To be contented,—what, indeed, is it? Is it not to be satisfied,—to hope for nothing, to aspire to nothing, to strive for nothing,—in short to rest in inglorious ease, doing nothing for your country, for your own or others’ material, intellectual, or moral improvement, satisfied with the condition in which you or they are placed? Such a state of feeling may do very well where nature has fixed an inseparable and ascertained barrier,—a “thus far shalt thou go and no farther,”—to our wishes, or where we are troubled by ills past remedy. In such cases it is the highest philosophy not to fret or grumble, when, by all our worrying and self-teasing, we cannot help ourselves a jot or tittle, but only aggravate and intensify an affliction that is incurable.

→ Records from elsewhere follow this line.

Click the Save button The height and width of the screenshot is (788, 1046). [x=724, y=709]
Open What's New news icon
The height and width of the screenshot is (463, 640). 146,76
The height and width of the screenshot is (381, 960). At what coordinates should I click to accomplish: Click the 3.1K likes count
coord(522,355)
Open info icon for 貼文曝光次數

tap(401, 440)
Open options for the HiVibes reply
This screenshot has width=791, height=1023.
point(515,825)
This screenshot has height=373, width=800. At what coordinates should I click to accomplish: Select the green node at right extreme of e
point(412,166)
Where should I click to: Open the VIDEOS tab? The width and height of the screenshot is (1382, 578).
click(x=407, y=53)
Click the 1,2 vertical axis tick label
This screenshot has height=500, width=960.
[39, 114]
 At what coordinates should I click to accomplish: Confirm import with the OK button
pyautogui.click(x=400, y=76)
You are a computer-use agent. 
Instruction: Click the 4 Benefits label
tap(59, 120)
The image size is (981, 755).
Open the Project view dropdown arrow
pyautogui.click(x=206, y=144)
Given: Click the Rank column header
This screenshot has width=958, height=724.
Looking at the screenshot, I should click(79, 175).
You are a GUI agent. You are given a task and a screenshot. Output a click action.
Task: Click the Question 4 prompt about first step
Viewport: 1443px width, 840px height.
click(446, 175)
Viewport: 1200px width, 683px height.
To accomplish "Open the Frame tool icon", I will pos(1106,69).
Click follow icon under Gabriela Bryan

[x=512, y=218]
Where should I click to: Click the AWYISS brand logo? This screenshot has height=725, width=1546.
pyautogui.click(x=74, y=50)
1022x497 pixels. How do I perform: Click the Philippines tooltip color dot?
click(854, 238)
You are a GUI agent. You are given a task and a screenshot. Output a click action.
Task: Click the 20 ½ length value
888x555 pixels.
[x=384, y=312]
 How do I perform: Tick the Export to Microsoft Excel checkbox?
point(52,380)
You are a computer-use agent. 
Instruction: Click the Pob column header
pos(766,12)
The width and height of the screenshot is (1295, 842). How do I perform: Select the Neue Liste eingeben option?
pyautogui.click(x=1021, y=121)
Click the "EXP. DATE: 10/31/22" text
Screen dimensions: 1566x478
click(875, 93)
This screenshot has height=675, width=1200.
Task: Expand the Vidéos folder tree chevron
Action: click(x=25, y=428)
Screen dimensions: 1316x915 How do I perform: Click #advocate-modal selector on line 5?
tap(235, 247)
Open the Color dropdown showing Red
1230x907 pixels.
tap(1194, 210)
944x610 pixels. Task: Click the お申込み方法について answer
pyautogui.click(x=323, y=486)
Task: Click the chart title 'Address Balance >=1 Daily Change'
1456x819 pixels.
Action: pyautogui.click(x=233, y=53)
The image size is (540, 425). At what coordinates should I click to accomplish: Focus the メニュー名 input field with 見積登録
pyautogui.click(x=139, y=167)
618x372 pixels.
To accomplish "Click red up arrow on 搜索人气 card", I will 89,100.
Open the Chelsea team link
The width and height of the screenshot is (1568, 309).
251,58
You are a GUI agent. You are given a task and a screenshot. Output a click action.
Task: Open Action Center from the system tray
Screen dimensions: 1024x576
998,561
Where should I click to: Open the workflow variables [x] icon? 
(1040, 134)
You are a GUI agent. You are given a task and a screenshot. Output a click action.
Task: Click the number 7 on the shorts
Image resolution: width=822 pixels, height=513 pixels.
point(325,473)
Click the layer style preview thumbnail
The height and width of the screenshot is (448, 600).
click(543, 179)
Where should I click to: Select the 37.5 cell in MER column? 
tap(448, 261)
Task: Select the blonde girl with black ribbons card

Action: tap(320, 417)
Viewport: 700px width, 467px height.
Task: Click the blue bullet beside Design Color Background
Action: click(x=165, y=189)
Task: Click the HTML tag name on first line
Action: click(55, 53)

To soothe the mind down into patience is then the only resource left us, and happy is he who has schooled himself thus to meet all reverses and disappointments. But in the ordinary circumstances of life this boasted virtue of contentment, so far from being laudable, would be an evil of the first magnitude. It would be, in fact, nothing less than a trigging of the wheels of all enterprise,—a cry of “Stand still!” to the progress of the whole social world.
What are the precise characteristics of an epigram it is not easy to define. It differs from a joke, in the fact that the wit of the latter dies in the words, and cannot therefore be conveyed in another language; while an epigram is a wit of ideas, and hence is translatable. Like aphorisms, songs and sonnets, it is occupied with some single point, small and manageable; but whilst a song conveys a sentiment, a sonnet, a poetical, and an aphorism a moral reflection, an epigram expresses a contrast.
What keeps persons down in the world, besides lack of capacity, is not a philosophical contempt of riches or honors, but thoughtlessness and improvidence, a love of sluggish torpor, and of present gratification. It is not from preferring virtue to wealth—the goods of the mind to those of fortune—that they take no thought for the morrow; but from want of forethought and stern self-command. The restless, ambitious man too often directs these qualities to an unworthy object; the contented man is generally deficient in the qualities themselves. The one is a stream that flows too often in a wrong channel, and needs to have its course altered, the other is a stagnant pool.
What lasting progress was ever made in social reformation, except when every step was insured by appeals to the understanding and the will?
What matters it that a soldier has a sword of dazzling finish, of the keenest edge, and finest temper, if he has never learned the art of fence.
With the civilized man contentment is a myth. From the cradle to the grave he is forever longing and striving after something better, an indefinable something, some new object yet unattained.